Aim: Pull out every line of the records below that contains the string "pixels". Treat uppercase and lowercase as different.
-- Begin Working data --
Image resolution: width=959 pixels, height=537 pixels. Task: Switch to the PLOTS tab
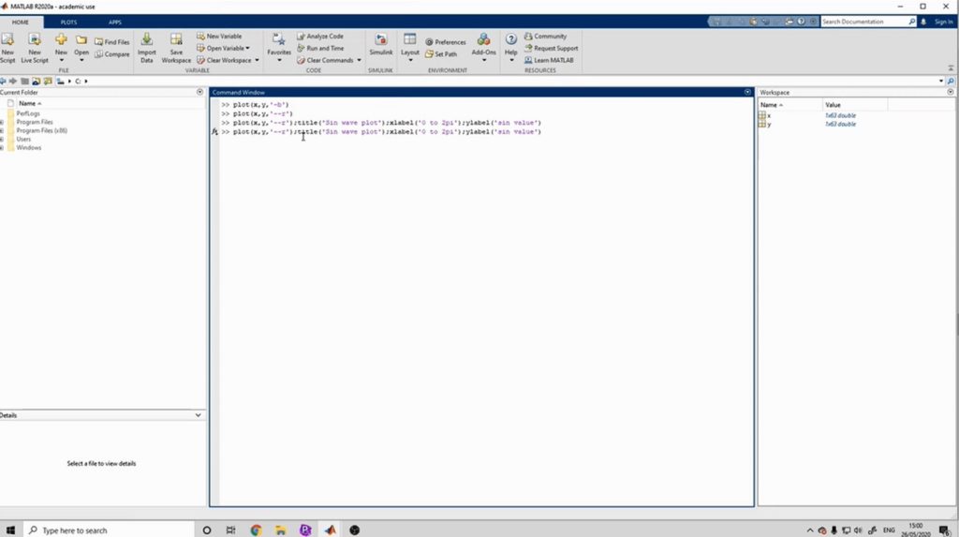point(68,22)

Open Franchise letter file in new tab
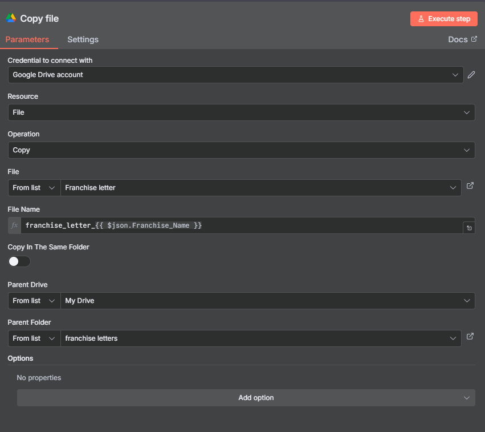click(x=470, y=185)
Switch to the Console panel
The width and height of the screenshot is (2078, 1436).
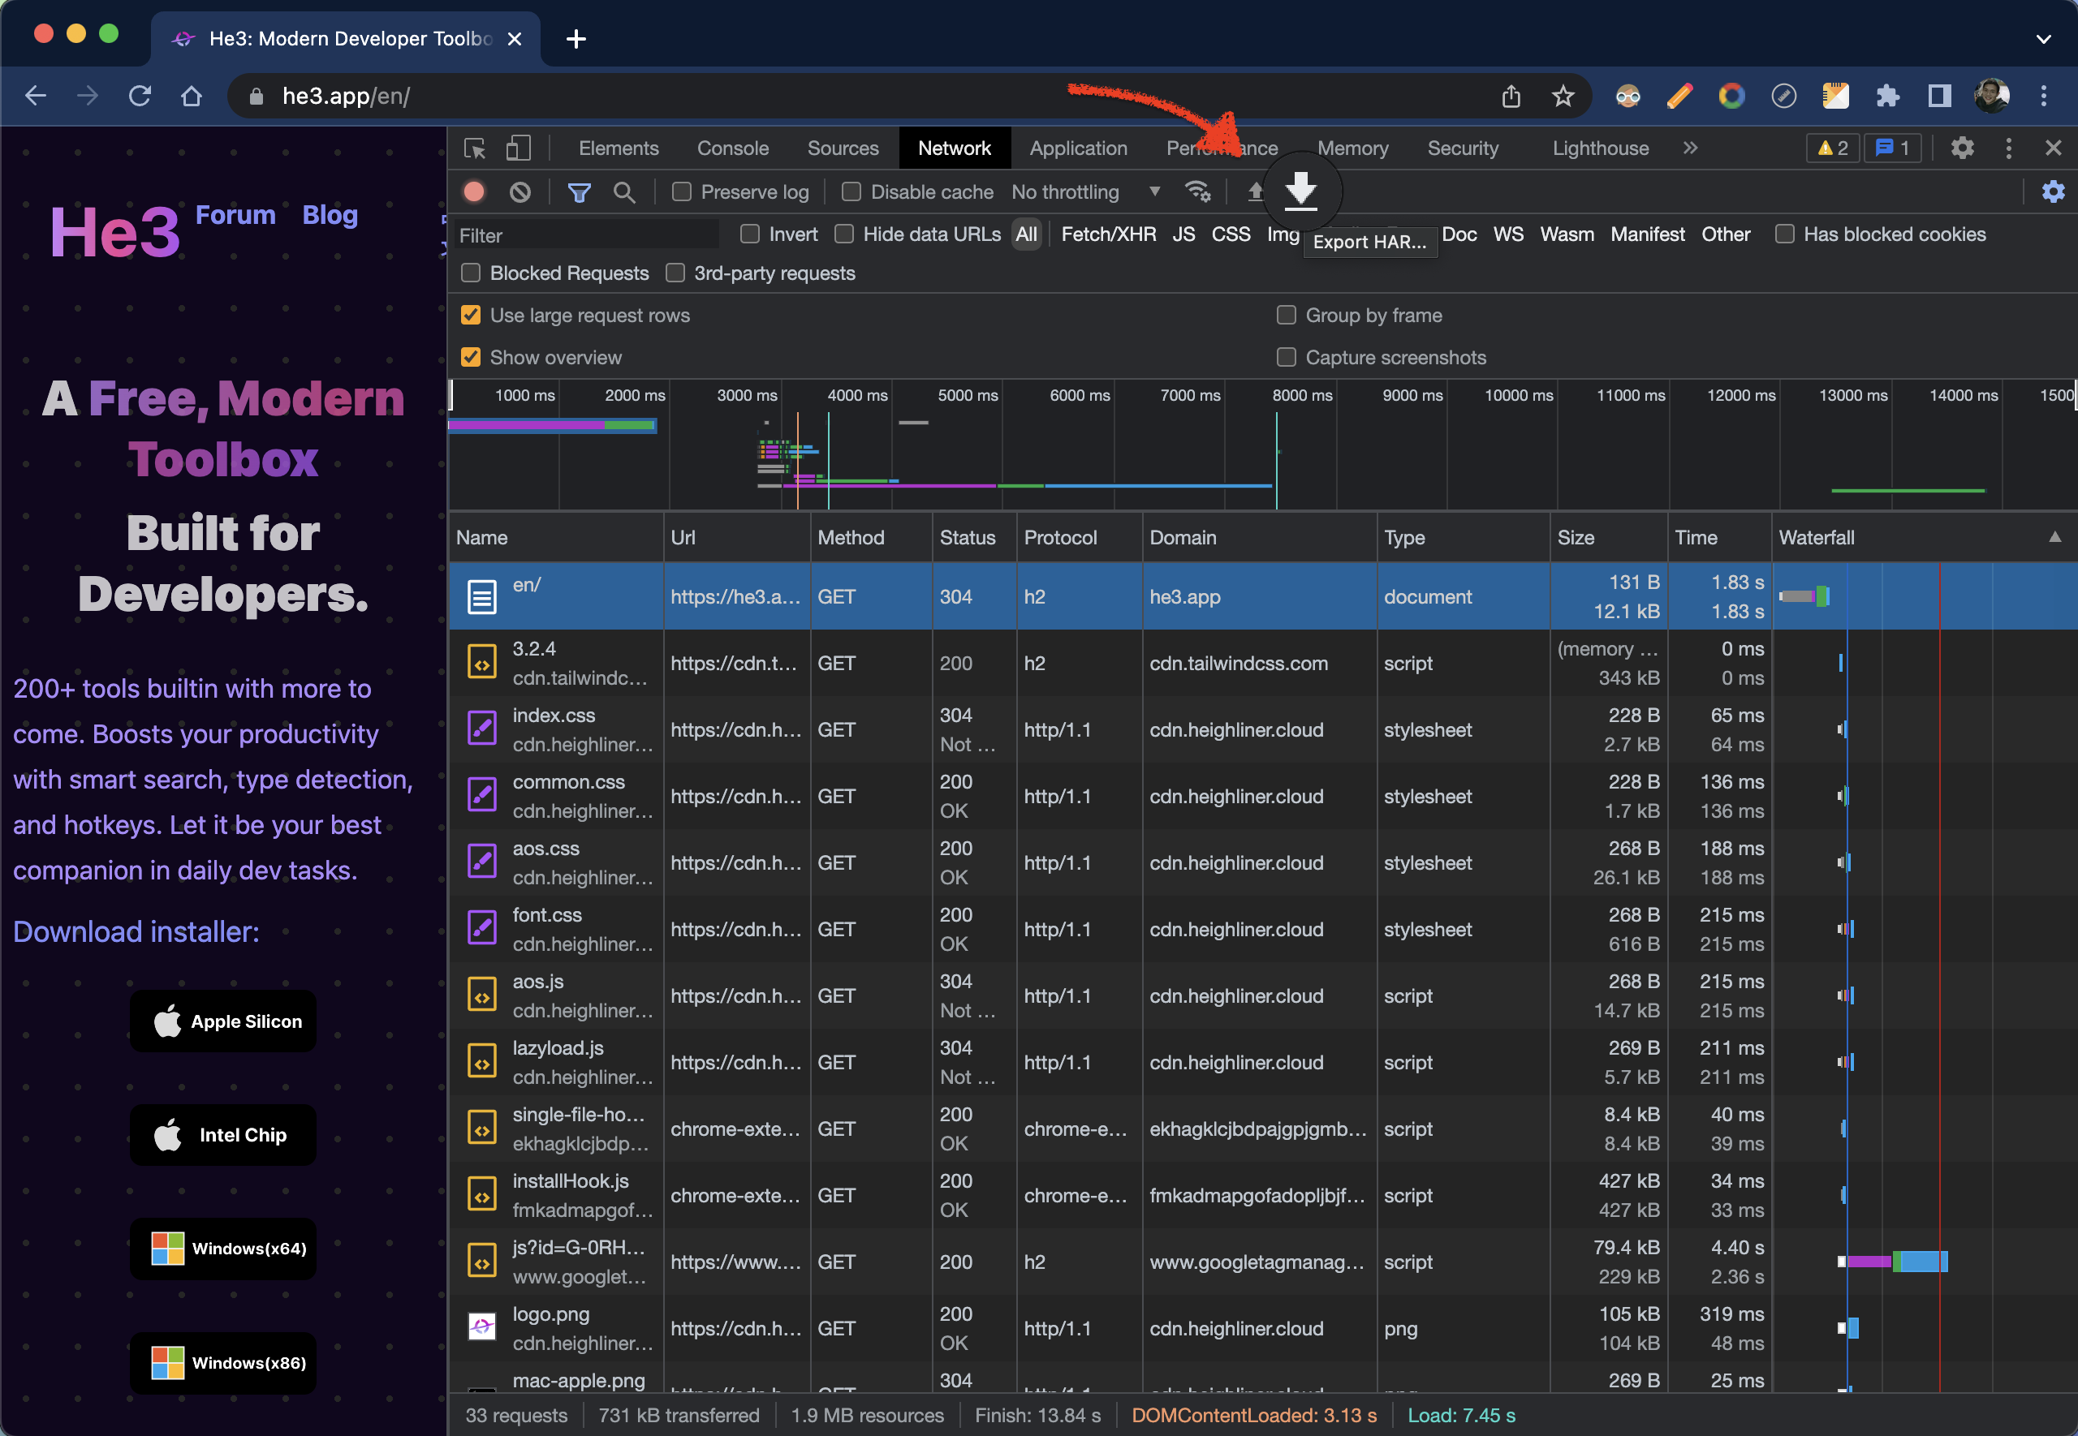(732, 148)
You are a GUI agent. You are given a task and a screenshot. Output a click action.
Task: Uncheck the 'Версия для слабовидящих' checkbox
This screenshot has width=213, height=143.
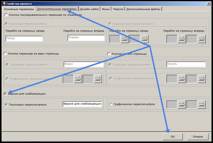point(5,94)
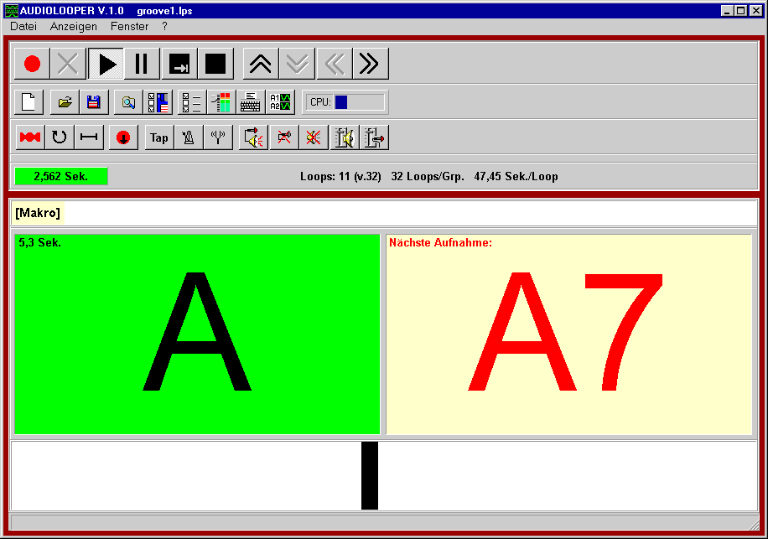Open the level meter mixer icon
The width and height of the screenshot is (768, 539).
tap(221, 102)
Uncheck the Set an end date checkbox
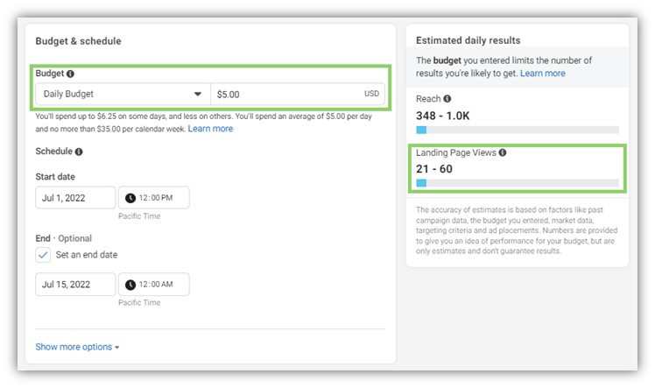 [44, 255]
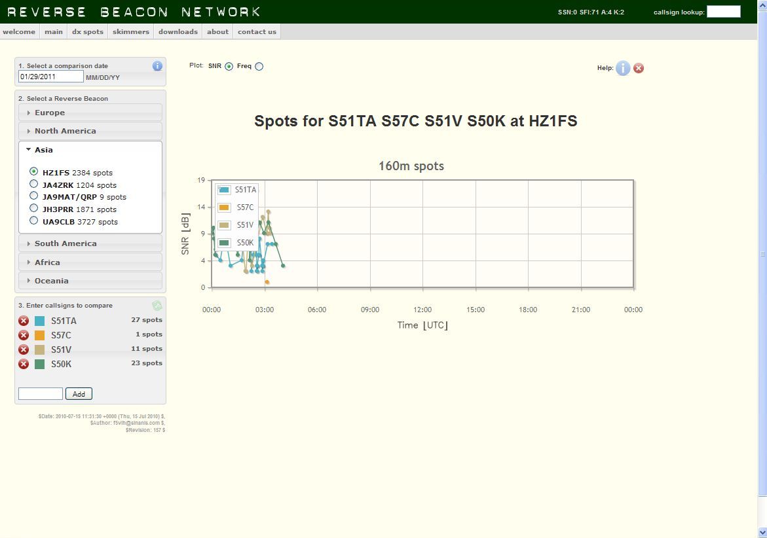Select the JA4ZRK reverse beacon
The image size is (767, 538).
(x=34, y=184)
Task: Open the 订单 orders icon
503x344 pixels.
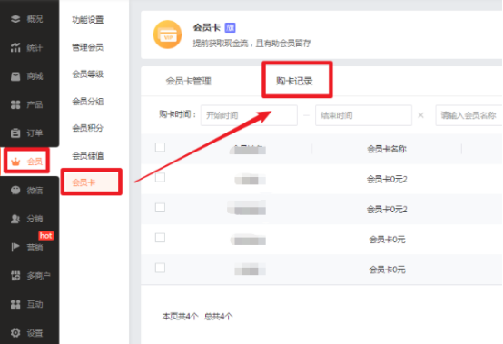Action: point(15,133)
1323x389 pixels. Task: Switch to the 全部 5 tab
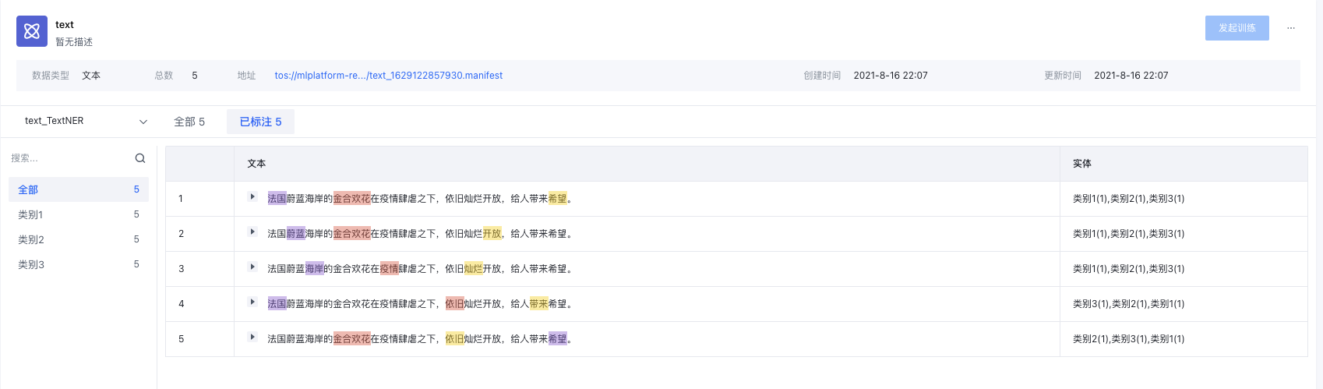189,122
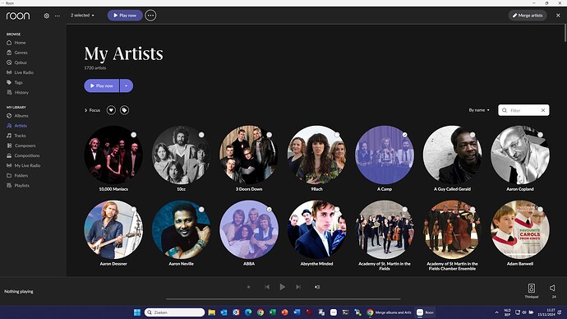Click the playback progress bar
The height and width of the screenshot is (319, 567).
284,299
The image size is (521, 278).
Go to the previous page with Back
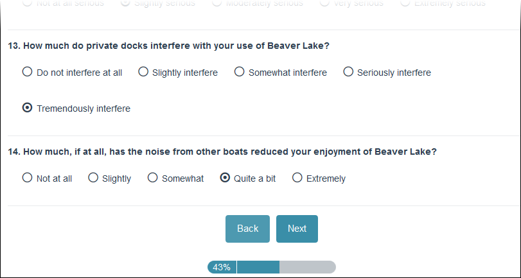247,229
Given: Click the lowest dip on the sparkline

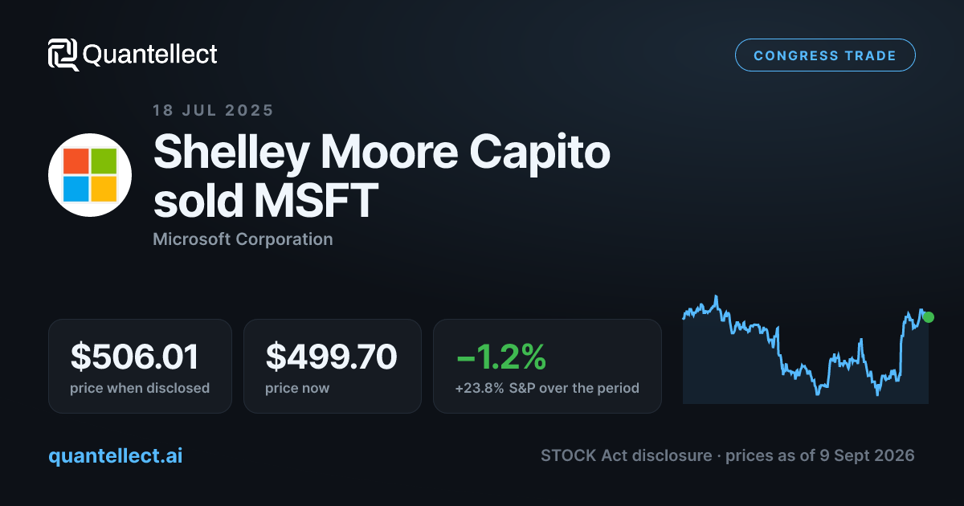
-- End Working data --
Solution to this problem:
Image resolution: width=959 pixels, height=537 pixels. Task: Switch to the PLOTS tab
503x344 pixels.
1323x389 pixels. Task: Switch to the 全部 5 tab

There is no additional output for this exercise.